AK: Perfeito! Sem dúvida nenhuma! A gente preparou uma demo e fomos pra Suécia, Estocolmo, e lá a gente começou a preparar as ideias junto com o Jens antes de gravar cada música de bateria. Foi ele que sugeriu os violinos, da orquestra da Tunísia, que abriu novas possibilidades, principalmente pra solos de guitarra, com aquelas conversas entre os violinos. O Jens é um produtor muito técnico!

Ele mixou e masterizou tudo! Eu acho que a gente teve uma escolha muito feliz de ter ido pra Suécia e ter trabalhado com ele. E abre novas oportunidades do futuro. Quem sabe a gente não continue esse processo... Mas como eu disse, estamos muito focados no que a gente fez e muito satisfeitos com o resultado de tudo. E é um disco que é legal de escutar, porque o Jens realmente conseguiu colocar guitarra, baixo e todos os instrumentos de uma forma fantástica!

O contexto por trás do álbum é sobre a evolução da tecnologia e de quão ela é significativa nos dias de hoje, mas que nos dá um sinal de alerta também, pois ela pode virar uma arma nas mãos de alguns, e de que também não podemos depender de tudo através dela. Trabalhar num contexto, avistado no cotidiano e na vivencia da humanidade, foi fácil?
AK: Foi fácil, porque a gente é humano, falando da humanidade... (risos) A gente teve essa possibilidade e privilegio de viajar ao mundo.
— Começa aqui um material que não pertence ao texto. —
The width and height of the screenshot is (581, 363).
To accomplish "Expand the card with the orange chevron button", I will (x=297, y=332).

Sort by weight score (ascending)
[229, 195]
Ao mesmo tempo que a gente toca num país como a Armênia ou Cuba, que não tem muita tecnologia, e vai num Estados Unidos, Alemanha ou Japão, você vê a diferença da influência tecnológica. Mas acho que o “Machine Messiah” quer mostrar ou discutir um certo ponto de equilíbrio, não ficar tão máquina e perder essa sensibilidade humana de conversar, trocar uma ideia, usar o cérebro e de desenvolver o intelecto. Não que a gente seja contra os robôs, mas que seja uma coisa de equilíbrio e disciplina.
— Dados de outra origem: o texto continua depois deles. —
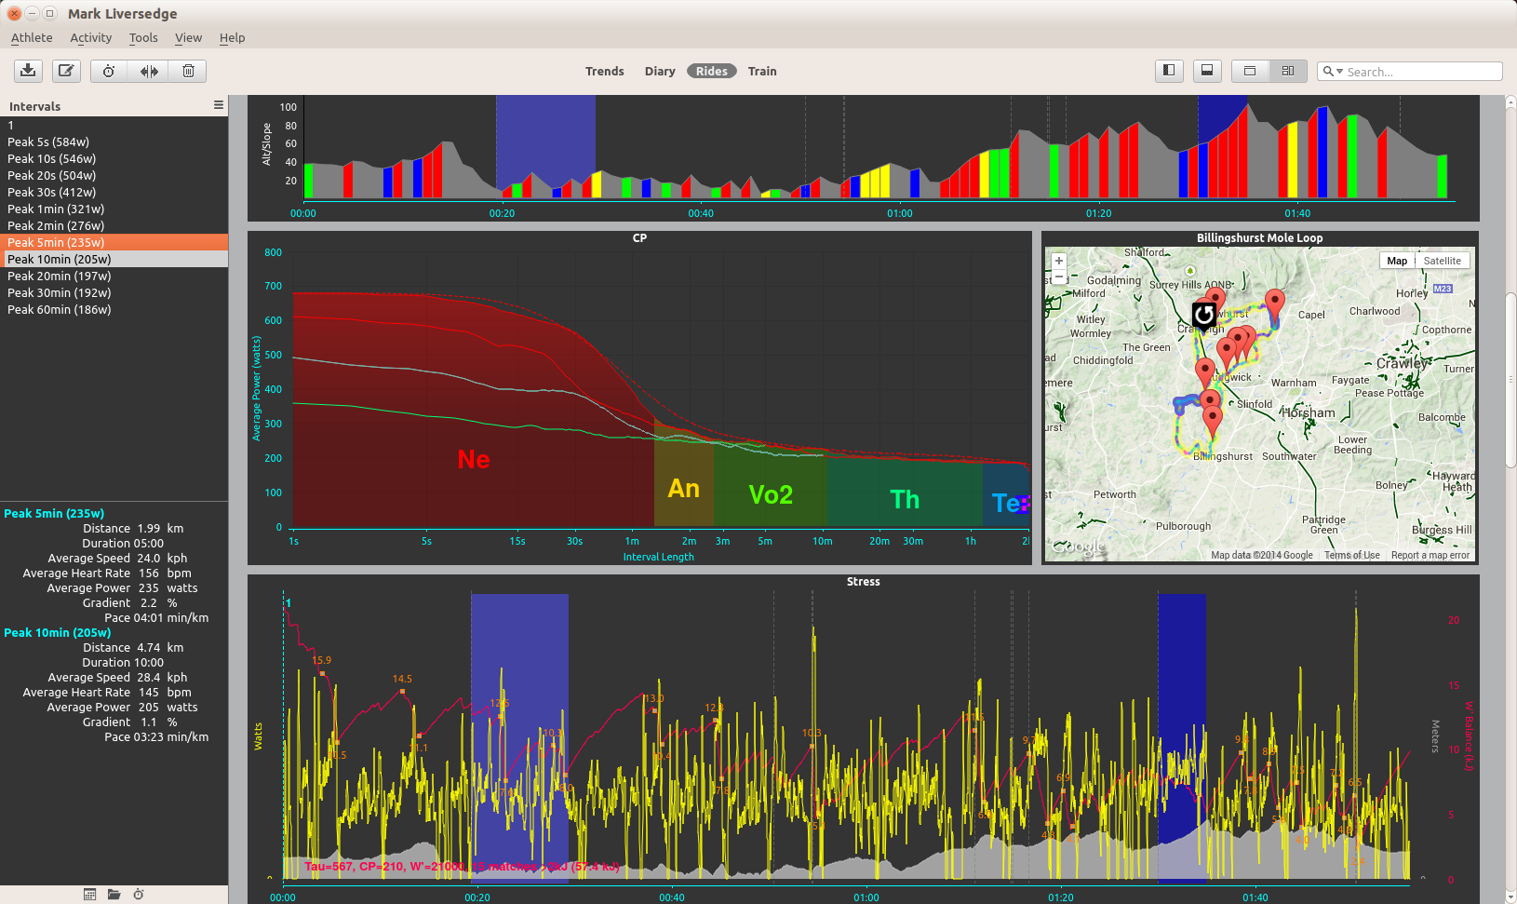Open the Activity menu

[90, 37]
RtM: Posterior a tudo isso, o inicio da turnê de divulgação do disco, que começou pela Europa ao lado Kreator, que também lançou disco novo no mesmo mês. E a maioria dos shows foram ‘sold-out’, ou seja, os fãs realmente seguem abraçando a banda. A tour seguiu também para os Estados Unidos, onde vocês tocaram ao lado do Testament. Conte pra gente um pouco de como foram esses shows.
AK: As turnês foram fantásticas, tocamos muitas músicas novas! Num set de uma hora, tocamos cinco músicas novas, que é uma coisa que a gente não fazia desde o “Chaos A.D” praticamente. E é muito bom que a galera tem respondido, escutado o disco e conhece as músicas. Foram duas turnês muito importantes pra gente, porque tocamos para um público ‘old-school’, pois muita gente da ‘old-school’, por causa de muitas coisas que houveram, meio que tinha esquecido do Sepultura. Então foi interessante tocar pra essa galera, tanto com o Kreator, na Europa, e com o Testament nos Estados Unidos. E foi tudo muito positivo! Voltamos muito motivados e prontos pra seguir! A gente volta pra Europa no verão Europeu.